PROBLEM: The listing below contains a span that opens with the line containing "You are a GUI" and closes with the line containing "This screenshot has height=844, width=1400.". Return that span exactly.

RECORDS FOR THIS TASK:
☆ ☆ ☆ ☆ ☆

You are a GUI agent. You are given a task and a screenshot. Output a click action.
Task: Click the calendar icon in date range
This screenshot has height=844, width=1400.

☆ ☆ ☆ ☆ ☆

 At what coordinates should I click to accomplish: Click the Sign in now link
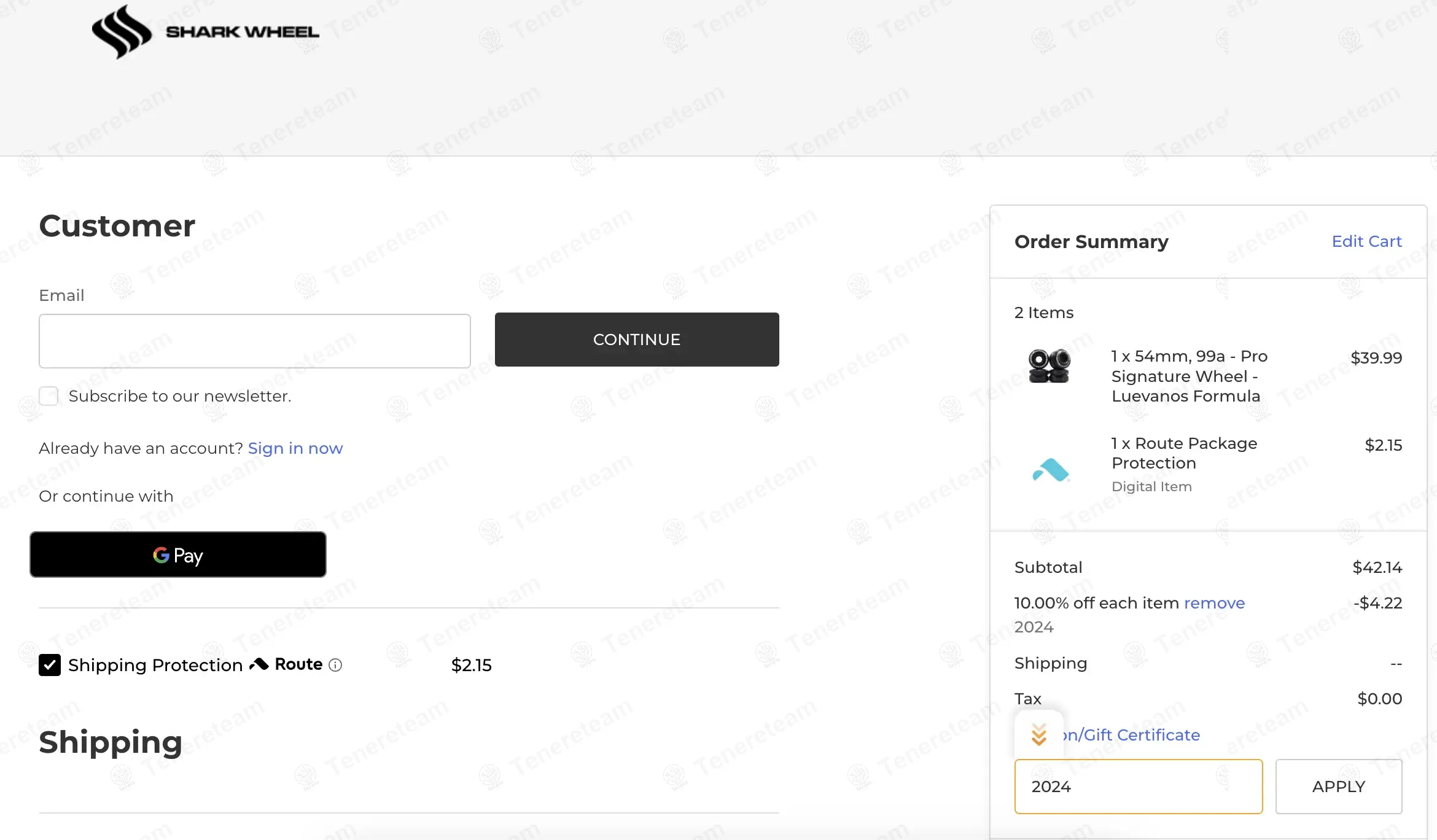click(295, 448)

☆ ☆ ☆ ☆ ☆

RESULT:
You are a GUI agent. You are given a task and a screenshot. Output a click action.
Task: Click the calendar icon in date range
This screenshot has height=844, width=1400.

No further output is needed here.